╭──

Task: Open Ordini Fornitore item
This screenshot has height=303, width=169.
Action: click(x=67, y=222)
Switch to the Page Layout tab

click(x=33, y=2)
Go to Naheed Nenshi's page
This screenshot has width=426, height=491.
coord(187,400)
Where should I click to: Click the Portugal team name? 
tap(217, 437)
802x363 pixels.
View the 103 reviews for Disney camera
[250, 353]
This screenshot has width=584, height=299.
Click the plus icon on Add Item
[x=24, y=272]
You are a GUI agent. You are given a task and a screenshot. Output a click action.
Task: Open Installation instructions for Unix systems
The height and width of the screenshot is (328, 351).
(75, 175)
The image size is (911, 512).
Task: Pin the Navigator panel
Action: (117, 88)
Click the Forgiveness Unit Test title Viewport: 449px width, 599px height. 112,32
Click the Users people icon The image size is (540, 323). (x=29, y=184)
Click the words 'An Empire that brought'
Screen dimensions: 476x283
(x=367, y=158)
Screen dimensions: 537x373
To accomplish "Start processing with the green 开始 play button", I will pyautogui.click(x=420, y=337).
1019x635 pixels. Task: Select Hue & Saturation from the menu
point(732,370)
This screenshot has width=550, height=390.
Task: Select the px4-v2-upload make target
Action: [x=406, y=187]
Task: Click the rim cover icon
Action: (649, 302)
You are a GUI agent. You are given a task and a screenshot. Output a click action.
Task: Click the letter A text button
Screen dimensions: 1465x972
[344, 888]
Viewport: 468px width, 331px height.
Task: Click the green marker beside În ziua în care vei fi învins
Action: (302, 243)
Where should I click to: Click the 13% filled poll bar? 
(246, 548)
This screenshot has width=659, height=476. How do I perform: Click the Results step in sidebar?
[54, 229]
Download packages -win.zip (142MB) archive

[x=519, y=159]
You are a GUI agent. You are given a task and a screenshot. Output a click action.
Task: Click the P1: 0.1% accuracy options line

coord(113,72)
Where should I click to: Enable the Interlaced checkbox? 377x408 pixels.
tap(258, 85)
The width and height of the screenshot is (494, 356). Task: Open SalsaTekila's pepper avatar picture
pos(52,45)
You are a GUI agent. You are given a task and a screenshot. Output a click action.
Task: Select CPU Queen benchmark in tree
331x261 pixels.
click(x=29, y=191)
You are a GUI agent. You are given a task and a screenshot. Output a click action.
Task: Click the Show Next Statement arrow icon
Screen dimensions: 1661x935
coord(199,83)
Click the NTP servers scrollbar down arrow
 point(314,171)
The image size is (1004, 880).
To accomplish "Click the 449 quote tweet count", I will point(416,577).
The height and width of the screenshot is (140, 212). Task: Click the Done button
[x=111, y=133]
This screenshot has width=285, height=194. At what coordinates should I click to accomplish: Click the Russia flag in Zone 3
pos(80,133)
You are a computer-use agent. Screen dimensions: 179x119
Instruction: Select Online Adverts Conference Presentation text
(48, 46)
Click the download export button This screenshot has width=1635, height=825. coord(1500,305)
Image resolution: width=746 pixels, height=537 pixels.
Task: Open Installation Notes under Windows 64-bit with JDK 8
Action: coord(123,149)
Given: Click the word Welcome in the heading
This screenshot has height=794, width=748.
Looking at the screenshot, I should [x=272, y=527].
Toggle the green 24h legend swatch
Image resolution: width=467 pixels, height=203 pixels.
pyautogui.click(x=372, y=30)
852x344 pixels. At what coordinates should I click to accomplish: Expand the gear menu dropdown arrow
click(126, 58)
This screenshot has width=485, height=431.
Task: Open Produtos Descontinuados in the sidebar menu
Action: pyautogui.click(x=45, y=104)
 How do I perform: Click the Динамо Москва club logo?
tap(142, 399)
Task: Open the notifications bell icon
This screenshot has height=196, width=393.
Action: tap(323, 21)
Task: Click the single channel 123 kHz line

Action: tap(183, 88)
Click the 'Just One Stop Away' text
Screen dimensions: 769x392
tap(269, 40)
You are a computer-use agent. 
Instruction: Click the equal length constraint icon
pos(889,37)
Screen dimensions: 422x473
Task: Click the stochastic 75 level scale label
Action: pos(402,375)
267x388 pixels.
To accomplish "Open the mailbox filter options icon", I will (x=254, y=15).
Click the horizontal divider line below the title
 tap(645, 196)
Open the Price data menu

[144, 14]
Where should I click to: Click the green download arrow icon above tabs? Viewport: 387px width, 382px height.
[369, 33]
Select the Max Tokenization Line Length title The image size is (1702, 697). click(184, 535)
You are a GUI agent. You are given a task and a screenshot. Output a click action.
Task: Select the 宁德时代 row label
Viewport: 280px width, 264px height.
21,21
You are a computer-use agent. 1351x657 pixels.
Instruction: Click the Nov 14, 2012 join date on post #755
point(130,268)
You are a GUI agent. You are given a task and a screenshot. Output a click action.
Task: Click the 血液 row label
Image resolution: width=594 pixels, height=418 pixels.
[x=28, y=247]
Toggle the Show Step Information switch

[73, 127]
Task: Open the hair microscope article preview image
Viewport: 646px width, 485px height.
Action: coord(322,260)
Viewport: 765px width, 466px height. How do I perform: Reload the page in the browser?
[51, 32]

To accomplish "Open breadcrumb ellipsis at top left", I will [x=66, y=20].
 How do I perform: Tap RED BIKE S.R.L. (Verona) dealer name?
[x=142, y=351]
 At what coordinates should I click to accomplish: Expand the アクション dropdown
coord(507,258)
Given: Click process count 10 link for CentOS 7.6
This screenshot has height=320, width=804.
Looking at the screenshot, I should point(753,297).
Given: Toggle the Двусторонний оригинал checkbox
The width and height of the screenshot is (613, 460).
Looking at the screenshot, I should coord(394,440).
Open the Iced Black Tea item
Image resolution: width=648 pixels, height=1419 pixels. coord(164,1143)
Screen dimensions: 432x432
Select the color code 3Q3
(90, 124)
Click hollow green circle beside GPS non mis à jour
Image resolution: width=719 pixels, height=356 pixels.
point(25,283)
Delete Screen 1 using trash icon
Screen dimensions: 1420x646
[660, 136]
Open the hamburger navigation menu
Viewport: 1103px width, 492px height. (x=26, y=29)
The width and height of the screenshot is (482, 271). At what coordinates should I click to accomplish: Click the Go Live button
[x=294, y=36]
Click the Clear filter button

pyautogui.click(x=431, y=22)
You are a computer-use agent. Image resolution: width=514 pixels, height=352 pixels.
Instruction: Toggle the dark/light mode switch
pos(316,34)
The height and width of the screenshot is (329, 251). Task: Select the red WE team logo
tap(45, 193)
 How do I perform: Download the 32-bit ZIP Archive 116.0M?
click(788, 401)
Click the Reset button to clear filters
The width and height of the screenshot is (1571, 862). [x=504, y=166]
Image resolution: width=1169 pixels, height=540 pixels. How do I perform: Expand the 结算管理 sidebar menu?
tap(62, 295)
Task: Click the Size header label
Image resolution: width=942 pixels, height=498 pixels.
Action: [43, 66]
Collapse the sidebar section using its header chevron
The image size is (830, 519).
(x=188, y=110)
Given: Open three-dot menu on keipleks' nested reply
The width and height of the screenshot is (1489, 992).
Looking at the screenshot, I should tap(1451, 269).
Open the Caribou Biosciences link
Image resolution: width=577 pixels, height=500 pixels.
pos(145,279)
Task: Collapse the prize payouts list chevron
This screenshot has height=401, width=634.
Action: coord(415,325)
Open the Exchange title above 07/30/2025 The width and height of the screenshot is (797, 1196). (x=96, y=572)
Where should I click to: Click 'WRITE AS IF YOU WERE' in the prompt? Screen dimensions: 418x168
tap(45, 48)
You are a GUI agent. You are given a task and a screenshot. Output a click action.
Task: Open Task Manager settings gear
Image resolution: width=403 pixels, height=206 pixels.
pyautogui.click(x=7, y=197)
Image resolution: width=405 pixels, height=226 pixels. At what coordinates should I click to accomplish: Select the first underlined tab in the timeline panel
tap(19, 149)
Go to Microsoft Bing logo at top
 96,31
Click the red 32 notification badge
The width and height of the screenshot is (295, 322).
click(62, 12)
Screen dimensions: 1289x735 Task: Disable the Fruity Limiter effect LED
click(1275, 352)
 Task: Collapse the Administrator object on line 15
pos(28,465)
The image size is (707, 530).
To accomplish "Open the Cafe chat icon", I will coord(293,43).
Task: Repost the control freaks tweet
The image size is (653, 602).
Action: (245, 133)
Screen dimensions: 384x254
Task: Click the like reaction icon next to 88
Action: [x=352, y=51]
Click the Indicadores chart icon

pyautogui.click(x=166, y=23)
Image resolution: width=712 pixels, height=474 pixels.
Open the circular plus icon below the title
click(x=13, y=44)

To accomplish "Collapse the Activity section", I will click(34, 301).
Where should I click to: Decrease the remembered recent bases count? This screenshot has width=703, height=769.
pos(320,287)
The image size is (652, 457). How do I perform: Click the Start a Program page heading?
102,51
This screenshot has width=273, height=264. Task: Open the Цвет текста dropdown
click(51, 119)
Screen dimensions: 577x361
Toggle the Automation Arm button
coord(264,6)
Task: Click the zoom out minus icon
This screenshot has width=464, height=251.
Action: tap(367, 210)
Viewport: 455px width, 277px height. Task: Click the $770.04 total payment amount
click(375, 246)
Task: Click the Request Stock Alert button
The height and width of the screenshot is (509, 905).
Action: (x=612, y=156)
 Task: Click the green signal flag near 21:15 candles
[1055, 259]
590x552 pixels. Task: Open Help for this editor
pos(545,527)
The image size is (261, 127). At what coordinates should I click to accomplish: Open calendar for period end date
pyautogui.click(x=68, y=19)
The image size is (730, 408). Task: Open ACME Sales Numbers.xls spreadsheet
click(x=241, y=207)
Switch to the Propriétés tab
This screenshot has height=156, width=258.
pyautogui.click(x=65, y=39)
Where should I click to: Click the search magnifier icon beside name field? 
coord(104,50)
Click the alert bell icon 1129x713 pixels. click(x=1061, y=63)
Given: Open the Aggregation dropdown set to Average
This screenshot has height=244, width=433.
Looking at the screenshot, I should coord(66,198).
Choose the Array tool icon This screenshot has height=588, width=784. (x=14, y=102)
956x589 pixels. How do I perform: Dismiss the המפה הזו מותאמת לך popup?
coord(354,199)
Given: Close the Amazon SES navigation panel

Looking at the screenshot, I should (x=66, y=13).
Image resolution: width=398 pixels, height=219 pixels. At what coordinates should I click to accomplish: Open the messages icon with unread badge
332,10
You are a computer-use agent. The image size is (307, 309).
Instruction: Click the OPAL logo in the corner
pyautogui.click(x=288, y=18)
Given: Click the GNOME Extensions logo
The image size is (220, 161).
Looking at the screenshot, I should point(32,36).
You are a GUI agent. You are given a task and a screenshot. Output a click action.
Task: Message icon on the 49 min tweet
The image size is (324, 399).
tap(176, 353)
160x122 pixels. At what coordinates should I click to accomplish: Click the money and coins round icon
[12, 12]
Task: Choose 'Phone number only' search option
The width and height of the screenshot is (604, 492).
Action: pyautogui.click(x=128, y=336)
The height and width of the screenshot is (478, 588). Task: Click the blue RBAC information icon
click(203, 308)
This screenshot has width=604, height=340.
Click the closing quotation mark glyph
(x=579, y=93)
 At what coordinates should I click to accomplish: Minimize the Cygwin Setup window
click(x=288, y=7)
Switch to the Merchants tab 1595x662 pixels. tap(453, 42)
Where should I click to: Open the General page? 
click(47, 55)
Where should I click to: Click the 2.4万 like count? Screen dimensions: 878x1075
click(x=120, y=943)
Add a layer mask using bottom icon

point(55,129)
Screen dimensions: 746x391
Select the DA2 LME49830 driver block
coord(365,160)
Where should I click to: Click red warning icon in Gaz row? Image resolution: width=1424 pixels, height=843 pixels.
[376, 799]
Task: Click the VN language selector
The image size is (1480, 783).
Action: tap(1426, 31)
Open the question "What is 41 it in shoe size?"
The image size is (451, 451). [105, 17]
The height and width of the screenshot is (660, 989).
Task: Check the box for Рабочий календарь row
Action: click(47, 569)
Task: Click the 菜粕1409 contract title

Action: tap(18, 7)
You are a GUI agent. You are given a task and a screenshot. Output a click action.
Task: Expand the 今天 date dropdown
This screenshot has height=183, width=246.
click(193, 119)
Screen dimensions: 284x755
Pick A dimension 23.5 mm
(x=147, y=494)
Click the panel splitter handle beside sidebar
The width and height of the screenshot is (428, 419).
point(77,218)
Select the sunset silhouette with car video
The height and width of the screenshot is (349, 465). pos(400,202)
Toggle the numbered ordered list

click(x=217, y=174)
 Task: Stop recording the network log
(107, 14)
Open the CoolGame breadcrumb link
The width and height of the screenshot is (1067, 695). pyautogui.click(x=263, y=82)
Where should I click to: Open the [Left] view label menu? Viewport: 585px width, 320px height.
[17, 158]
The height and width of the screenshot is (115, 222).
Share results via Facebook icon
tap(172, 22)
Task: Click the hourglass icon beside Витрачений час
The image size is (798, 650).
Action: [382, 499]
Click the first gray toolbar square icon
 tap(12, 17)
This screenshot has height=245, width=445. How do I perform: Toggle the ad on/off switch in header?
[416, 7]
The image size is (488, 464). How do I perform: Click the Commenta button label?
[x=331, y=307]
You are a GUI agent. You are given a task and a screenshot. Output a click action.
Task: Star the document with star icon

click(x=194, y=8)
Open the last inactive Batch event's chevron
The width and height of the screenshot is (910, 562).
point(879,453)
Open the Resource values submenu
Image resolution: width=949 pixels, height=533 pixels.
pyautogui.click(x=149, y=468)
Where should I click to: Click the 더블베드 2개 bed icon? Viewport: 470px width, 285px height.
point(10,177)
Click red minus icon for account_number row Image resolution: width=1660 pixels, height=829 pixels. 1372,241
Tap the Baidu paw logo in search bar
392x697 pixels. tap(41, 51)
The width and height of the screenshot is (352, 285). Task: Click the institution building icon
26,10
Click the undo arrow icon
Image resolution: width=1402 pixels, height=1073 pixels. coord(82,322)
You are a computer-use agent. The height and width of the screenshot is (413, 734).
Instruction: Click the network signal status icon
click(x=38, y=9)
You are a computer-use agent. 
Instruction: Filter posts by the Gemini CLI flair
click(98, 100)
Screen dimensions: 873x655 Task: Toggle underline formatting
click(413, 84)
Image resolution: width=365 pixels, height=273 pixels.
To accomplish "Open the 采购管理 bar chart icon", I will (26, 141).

╰──

## TASK REQUIREMENTS
Word for word, set down the lines from the beginning of the records through the line that holds "Task: Open Installation instructions". Leave out the rest.

## WRITTEN REPLY
Task: Open Ordini Fornitore item
This screenshot has height=303, width=169.
Action: click(x=67, y=222)
Switch to the Page Layout tab

click(x=33, y=2)
Go to Naheed Nenshi's page
This screenshot has width=426, height=491.
coord(187,400)
Where should I click to: Click the Portugal team name? 
tap(217, 437)
802x363 pixels.
View the 103 reviews for Disney camera
[250, 353]
This screenshot has width=584, height=299.
Click the plus icon on Add Item
[x=24, y=272]
You are a GUI agent. You are given a task and a screenshot. Output a click action.
Task: Open Installation instructions for Unix systems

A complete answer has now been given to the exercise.